Gary Marcus: Limits of Deep Learning | AI Podcast Clips


Transcript

You've highlighted in your new book as well, but a couple of years ago wrote a paper titled Deep Learning, a Critical Appraisal that lists 10 challenges faced by current deep learning systems. So let me summarize them as data efficiency, transfer learning, hierarchical knowledge, open-ended inference, explainability, integrating prior knowledge, causal reasoning, modeling on a stable world, robustness, adversarial examples, and so on.

And then my favorite probably is reliability and engineering of real world systems. So whatever people can read the paper, they should definitely read the paper, should definitely read your book. But which of these challenges, if solved in your view, has the biggest impact on the AI community? It's a very good question.

And I'm going to be evasive because I think that they go together a lot. So some of them might be solved independently of others. But I think a good solution to AI starts by having real, what I would call cognitive models of what's going on. So right now we have an approach that's dominant where you take statistical approximations of things, but you don't really understand them.

So you know that bottles are correlated in your data with bottle caps, but you don't understand that there's a thread on the bottle cap that fits with the thread on the bottle, and that that tightens, and if I tighten enough that there's a seal and the water will come out.

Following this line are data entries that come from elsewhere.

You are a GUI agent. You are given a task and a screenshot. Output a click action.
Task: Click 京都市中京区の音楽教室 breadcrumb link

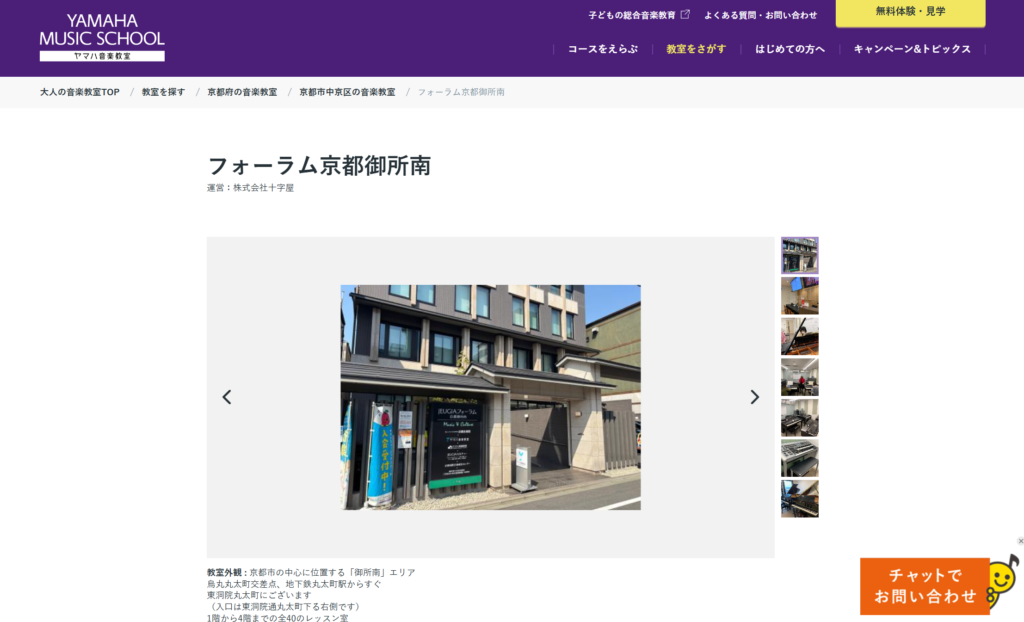pyautogui.click(x=347, y=92)
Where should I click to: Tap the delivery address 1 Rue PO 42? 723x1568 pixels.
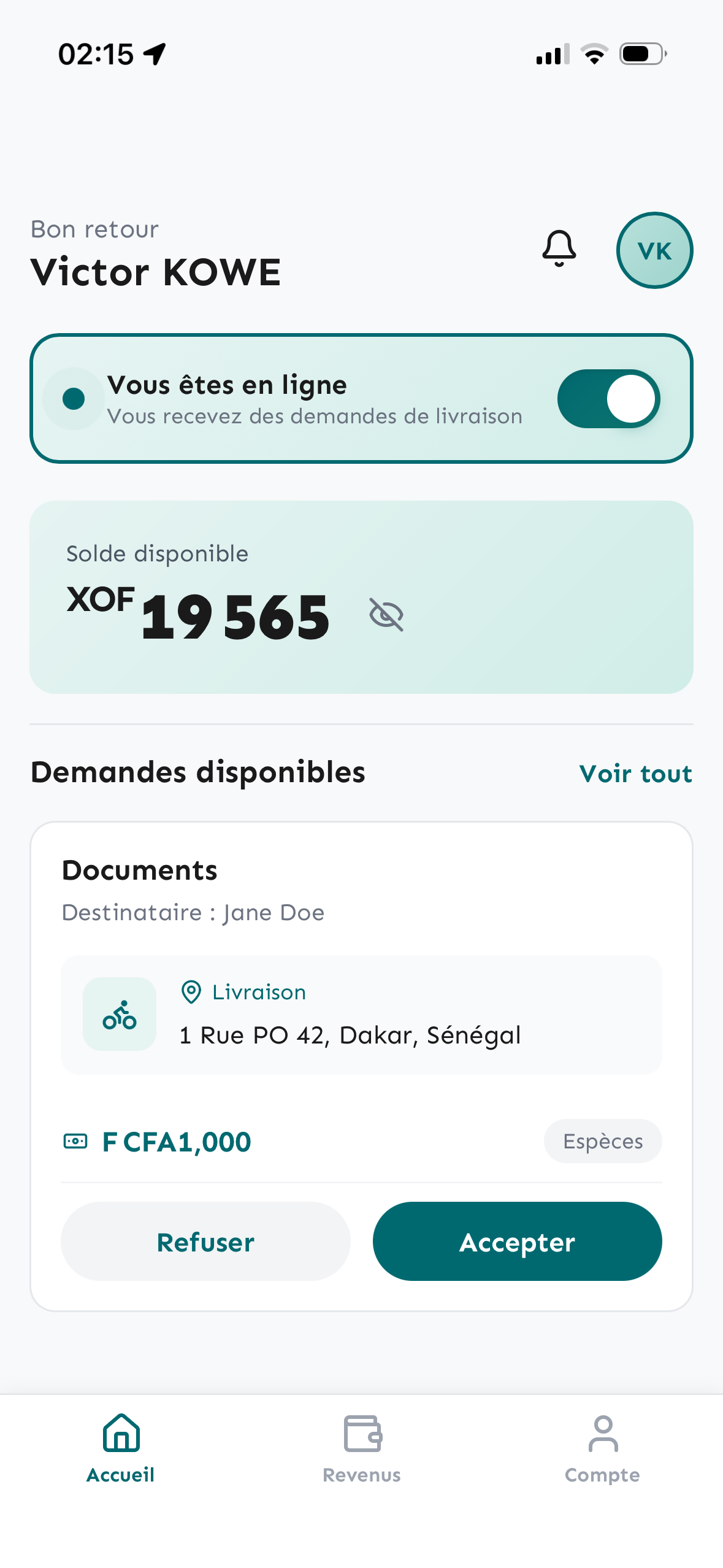[x=350, y=1035]
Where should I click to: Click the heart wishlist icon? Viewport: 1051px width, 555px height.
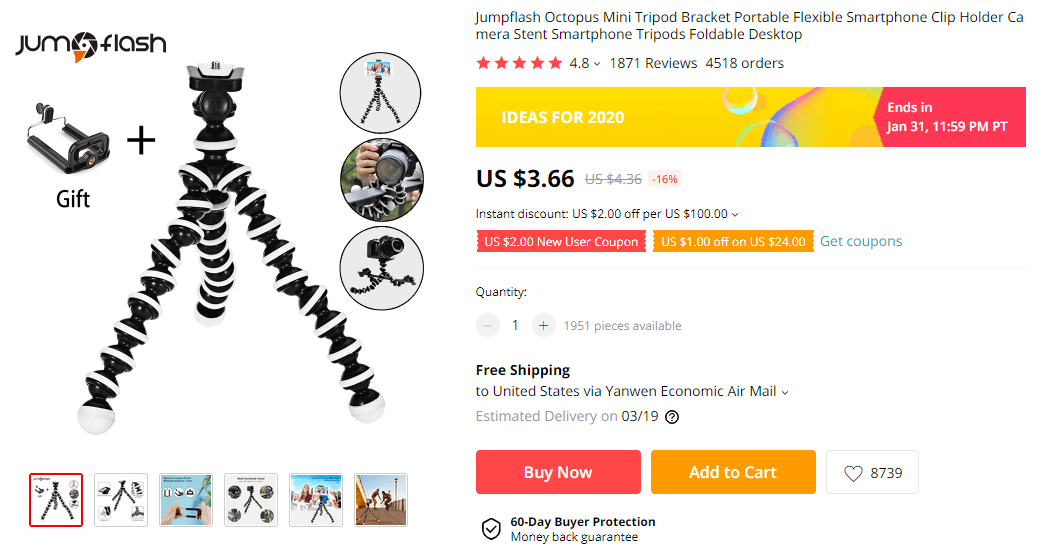click(x=852, y=473)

There's no machine that understands that. And having a good cognitive model of that kind of everyday phenomena is what we call common sense. And if you had that, then a lot of these other things start to fall into at least a little bit better place. Because right now you're learning correlations between pixels when you play a video game or something like that.

And it doesn't work very well. It works when the video game is just the way that you studied it, and then you alter the video game in small ways, like you move the paddle and break out a few pixels, and the system falls apart. Because it doesn't understand, it doesn't have a representation of a paddle, a ball, a wall, a set of bricks, and so forth.

And so it's reasoning at the wrong level. - So the idea of common sense, it's full of mystery. You've worked on it, but it's nevertheless full of mystery, full of promise. What does common sense mean? What does knowledge mean? So the way you've been discussing it now is very intuitive.

It makes a lot of sense that that is something we should have, and that's something deep learning systems don't have. But the argument could be that we're oversimplifying it because, we're oversimplifying the notion of common sense because that's how we, it feels like we as humans at the cognitive level approach problems.

- So a lot of people aren't actually gonna read my book. But if they did read the book, one of the things that might come as a surprise to them is that we actually say common sense is really hard and really complicated. So they would probably, my critics know that I like common sense, but that chapter actually starts by us beating up, not on deep learning, but kind of on our own home team as it will.

So Ernie and I are first and foremost people that believe in at least some of what good old fashioned AI tried to do. So we believe in symbols and logic and programming, things like that are important. And we go through why even those tools that we hold fairly dear aren't really enough.

So we talk about why common sense is actually many things. And some of them fit really well with those classical sets of tools. So things like taxonomy. So I know that a bottle is an object or it's a vessel, let's say, and I know a vessel is an object and objects are material things in the physical world.

So like I can make some inferences if I know that vessels need to not have holes in them, then I can infer that in order to carry their contents, then I can infer that a bottle shouldn't have a hole in order to carry its contents. So you can do hierarchical inference and so forth.

And we say that's great, but it's only a tiny piece of what you need for common sense. We give lots of examples that don't fit into that. So another one that we talk about is a cheese grater. You've got holes in a cheese grater, you've got a handle on top.

You can build a model in the game engine sense of a model so that you could have a little cartoon character flying around through the holes of the grater. But we don't have a system yet, taxonomy doesn't help us that much, that really understands why the handle is on top and what you do with the handle or why all of those circles are sharp or how you'd hold the cheese with respect to the grater in order to make it actually work.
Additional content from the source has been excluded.